Assignment: Look through the records below, and whenever a line contains "agent", copy it.
========
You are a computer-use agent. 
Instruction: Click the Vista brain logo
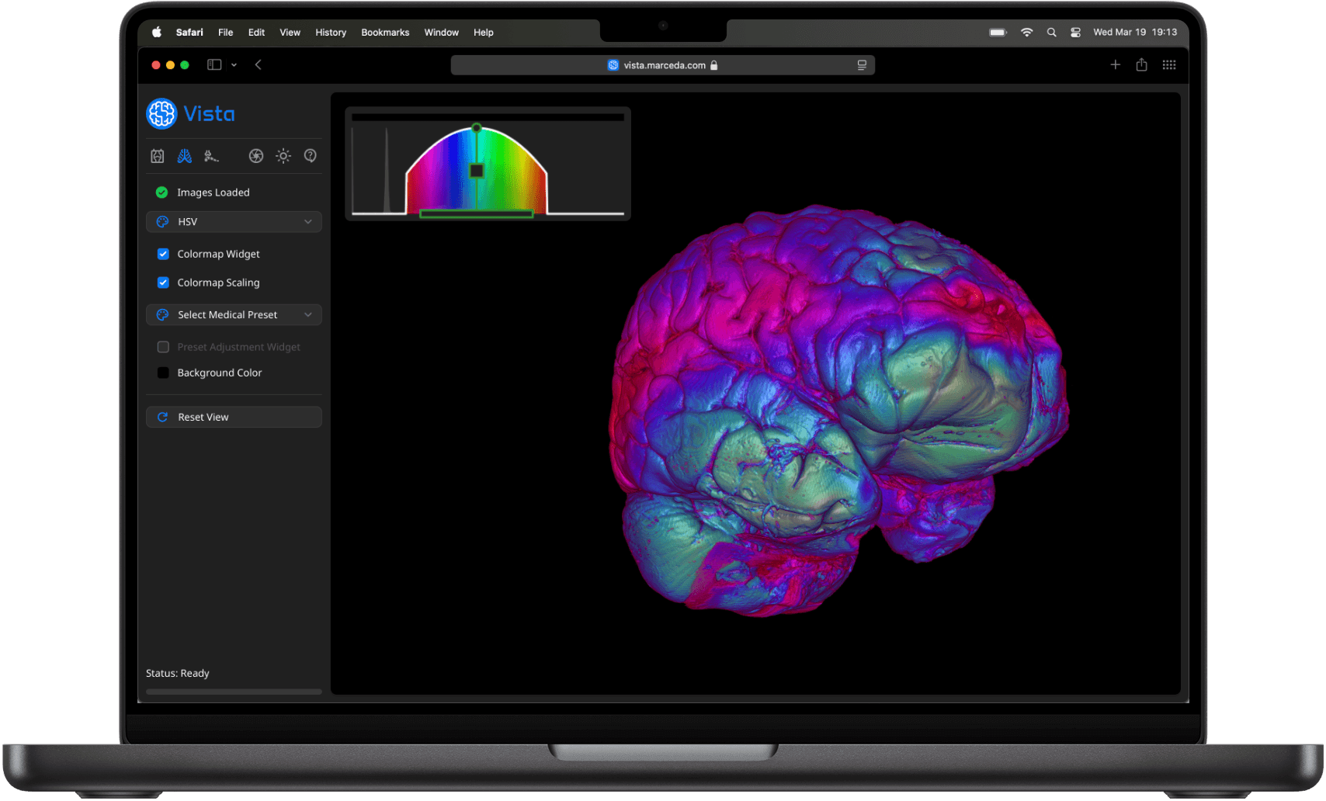[162, 114]
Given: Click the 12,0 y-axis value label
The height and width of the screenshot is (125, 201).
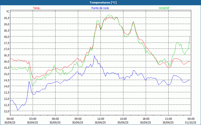Looking at the screenshot, I should click(6, 111).
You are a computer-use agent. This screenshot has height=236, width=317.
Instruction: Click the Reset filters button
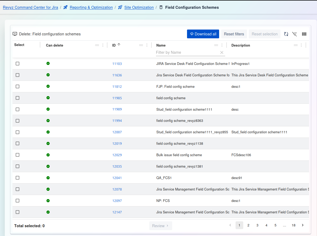(x=234, y=34)
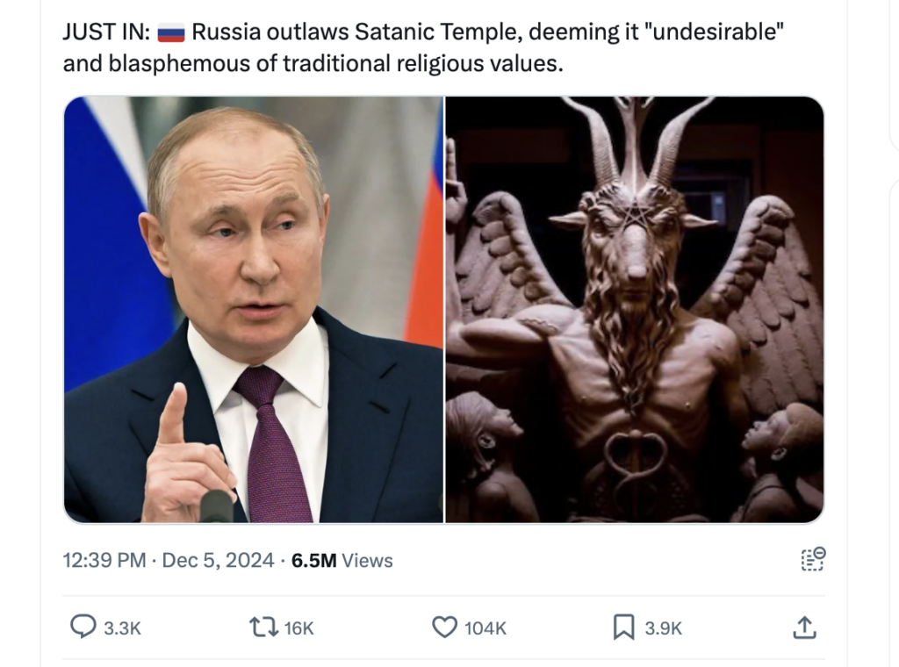Bookmark the post using the bookmark icon

pos(624,627)
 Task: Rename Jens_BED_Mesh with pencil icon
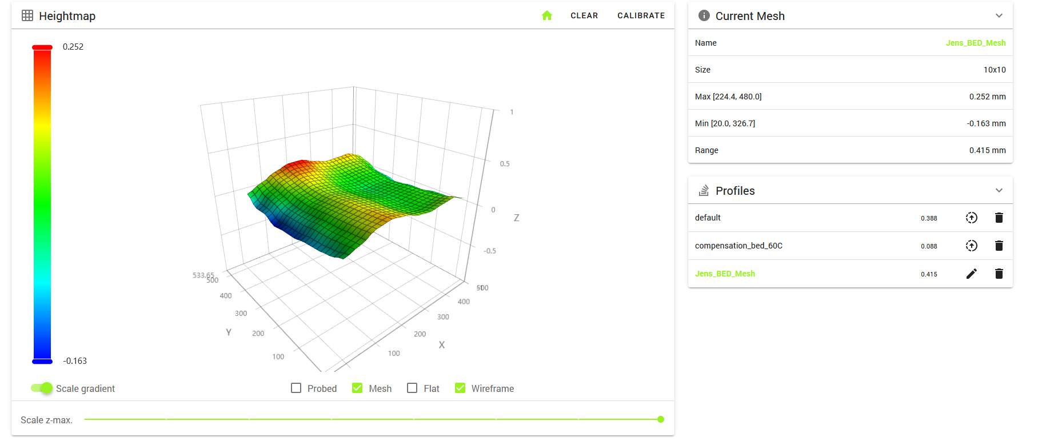pyautogui.click(x=972, y=274)
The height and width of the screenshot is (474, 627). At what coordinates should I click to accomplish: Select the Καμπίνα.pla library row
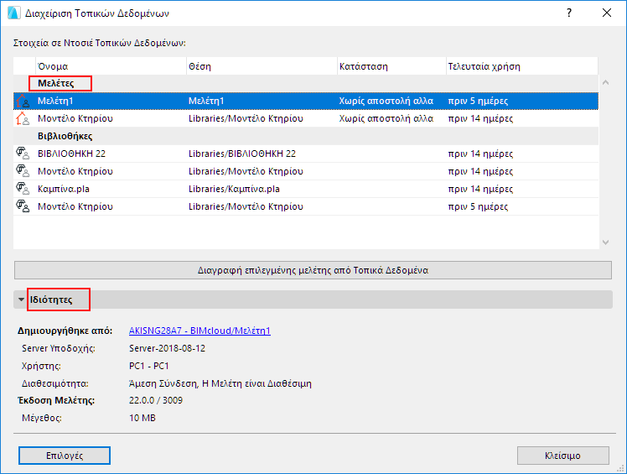pyautogui.click(x=306, y=189)
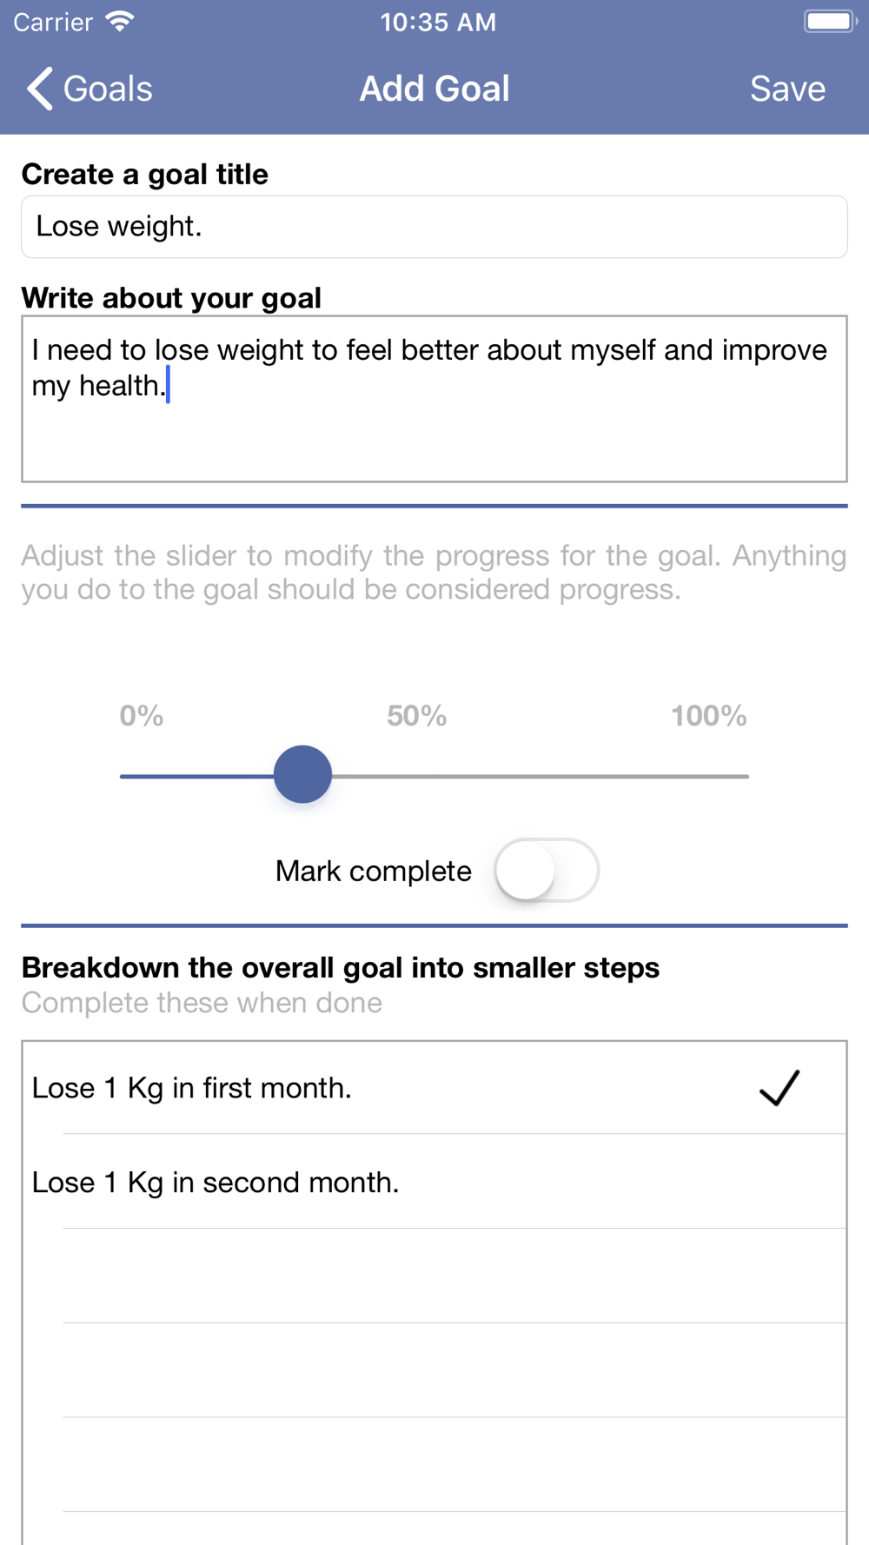The image size is (869, 1545).
Task: Tap the Add Goal title
Action: click(x=435, y=89)
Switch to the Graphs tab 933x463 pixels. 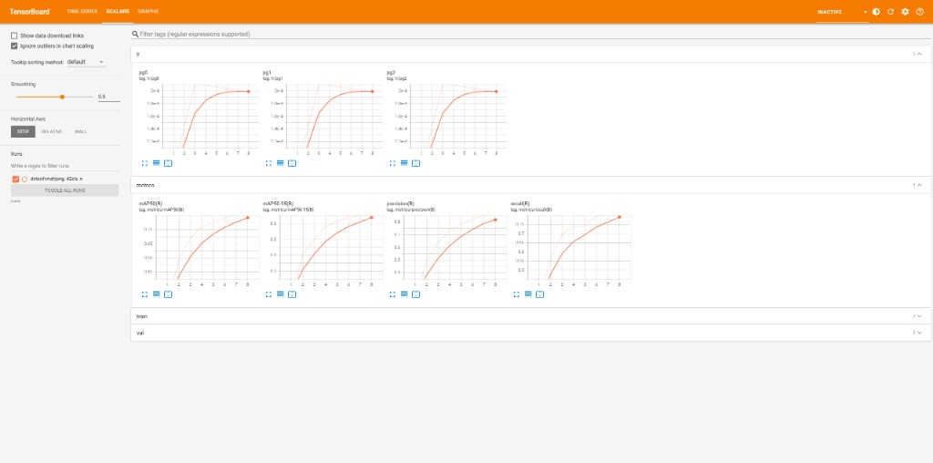(x=148, y=11)
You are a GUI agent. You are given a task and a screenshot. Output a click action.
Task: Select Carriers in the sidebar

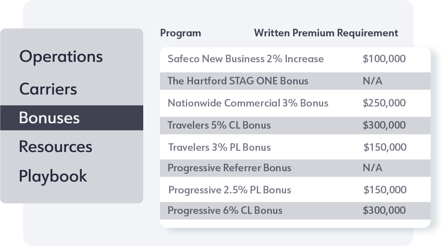[x=48, y=89]
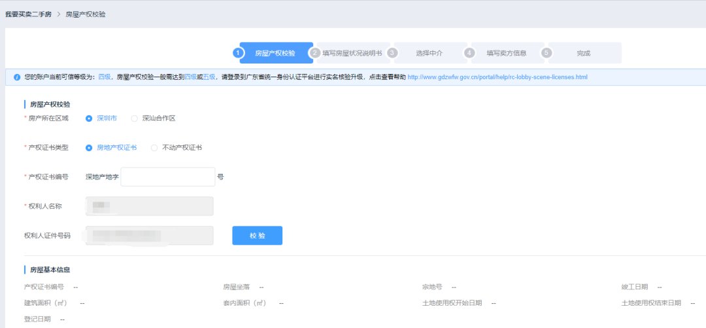
Task: Click the step 5 number circle
Action: (546, 53)
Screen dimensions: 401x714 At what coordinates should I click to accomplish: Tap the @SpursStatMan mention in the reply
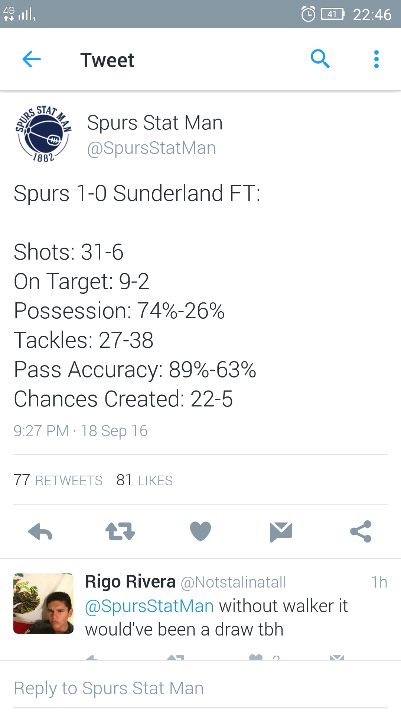pos(149,606)
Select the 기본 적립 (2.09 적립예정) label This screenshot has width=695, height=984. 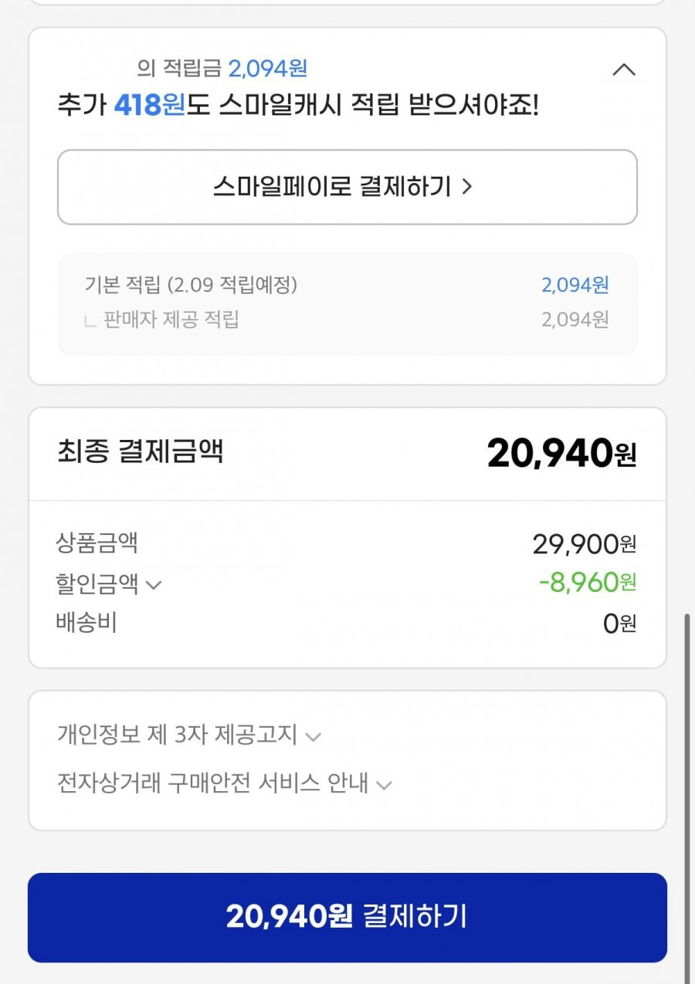[191, 285]
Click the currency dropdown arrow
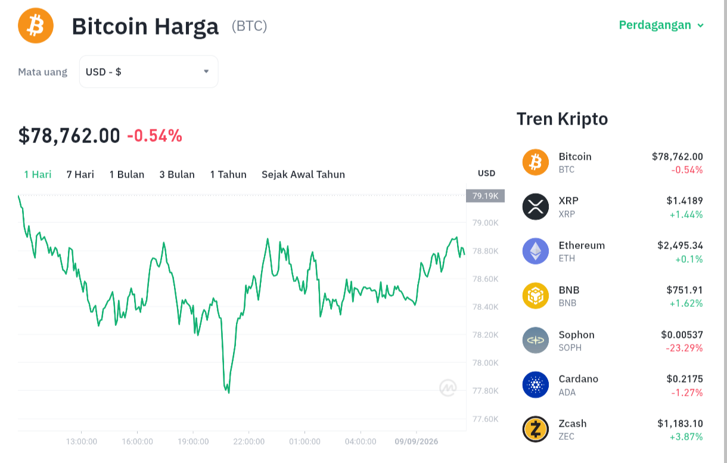 (x=206, y=72)
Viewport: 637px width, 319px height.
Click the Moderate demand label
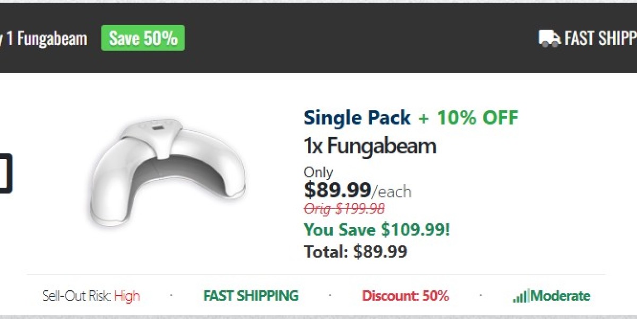(560, 296)
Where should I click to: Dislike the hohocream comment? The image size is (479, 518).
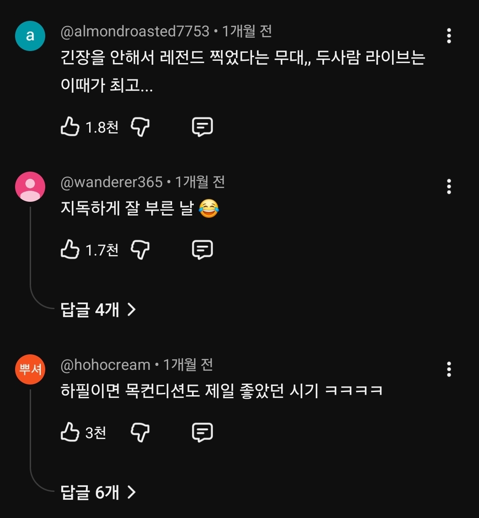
========
Response box:
You are a computer-use agent. 
You are a computer-use agent. This screenshot has height=236, width=317.
You are a GUI agent. You are given a task and a screenshot. Output a click action.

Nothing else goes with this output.